▶ _Aim_
Edit the records below by changing each "computer-use agent" to "desktop assistant" and keeping every other line as it is.

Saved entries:
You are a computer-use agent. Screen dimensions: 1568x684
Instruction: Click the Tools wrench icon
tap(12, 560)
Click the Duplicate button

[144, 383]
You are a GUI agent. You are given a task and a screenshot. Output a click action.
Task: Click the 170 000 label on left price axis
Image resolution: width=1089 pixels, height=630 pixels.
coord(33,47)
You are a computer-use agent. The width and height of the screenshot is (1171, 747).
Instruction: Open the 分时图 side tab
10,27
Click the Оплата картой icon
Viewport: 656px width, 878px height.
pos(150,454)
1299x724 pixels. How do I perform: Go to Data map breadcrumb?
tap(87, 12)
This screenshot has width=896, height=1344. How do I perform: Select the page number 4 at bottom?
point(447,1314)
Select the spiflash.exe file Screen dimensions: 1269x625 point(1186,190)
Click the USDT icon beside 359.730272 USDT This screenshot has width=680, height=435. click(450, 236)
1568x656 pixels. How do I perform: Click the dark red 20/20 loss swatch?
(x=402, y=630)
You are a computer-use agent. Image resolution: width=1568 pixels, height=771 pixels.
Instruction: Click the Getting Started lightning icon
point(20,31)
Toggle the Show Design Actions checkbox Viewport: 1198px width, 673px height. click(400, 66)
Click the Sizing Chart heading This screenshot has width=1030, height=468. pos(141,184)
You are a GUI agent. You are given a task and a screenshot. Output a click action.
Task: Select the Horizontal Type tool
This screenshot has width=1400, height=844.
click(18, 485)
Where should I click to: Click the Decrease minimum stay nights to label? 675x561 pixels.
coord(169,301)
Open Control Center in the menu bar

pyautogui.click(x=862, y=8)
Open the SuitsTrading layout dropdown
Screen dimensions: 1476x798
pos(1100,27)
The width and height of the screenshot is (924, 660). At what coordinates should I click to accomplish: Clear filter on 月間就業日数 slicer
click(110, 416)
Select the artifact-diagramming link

▶ _Exercise solution_
You are a desktop assistant. Screen dimensions: 1568x684
Instruction: Click the Tools wrench icon
tap(12, 560)
Click the Duplicate button

[144, 383]
You are a GUI agent. You are given a task and a screenshot. Output a click action.
Task: Click the 170 000 label on left price axis
Image resolution: width=1089 pixels, height=630 pixels.
coord(33,47)
You are a desktop assistant. The width and height of the screenshot is (1171, 747).
Instruction: Open the 分时图 side tab
10,27
Click the Оплата картой icon
Viewport: 656px width, 878px height.
pos(150,454)
1299x724 pixels. How do I perform: Go to Data map breadcrumb?
tap(87, 12)
This screenshot has width=896, height=1344. How do I perform: Select the page number 4 at bottom?
point(447,1314)
Select the spiflash.exe file Screen dimensions: 1269x625 point(1186,190)
Click the USDT icon beside 359.730272 USDT This screenshot has width=680, height=435. click(450, 236)
1568x656 pixels. How do I perform: Click the dark red 20/20 loss swatch?
(x=402, y=630)
You are a desktop assistant. Image resolution: width=1568 pixels, height=771 pixels.
Instruction: Click the Getting Started lightning icon
point(20,31)
Toggle the Show Design Actions checkbox Viewport: 1198px width, 673px height. click(400, 66)
Click the Sizing Chart heading This screenshot has width=1030, height=468. pos(141,184)
You are a GUI agent. You are given a task and a screenshot. Output a click action.
Task: Select the Horizontal Type tool
This screenshot has width=1400, height=844.
click(18, 485)
Where should I click to: Click the Decrease minimum stay nights to label? 675x561 pixels.
coord(169,301)
Open Control Center in the menu bar

pyautogui.click(x=862, y=8)
Open the SuitsTrading layout dropdown
Screen dimensions: 1476x798
pos(1100,27)
The width and height of the screenshot is (924, 660). At what coordinates should I click to accomplish: Clear filter on 月間就業日数 slicer
click(110, 416)
Select the artifact-diagramming link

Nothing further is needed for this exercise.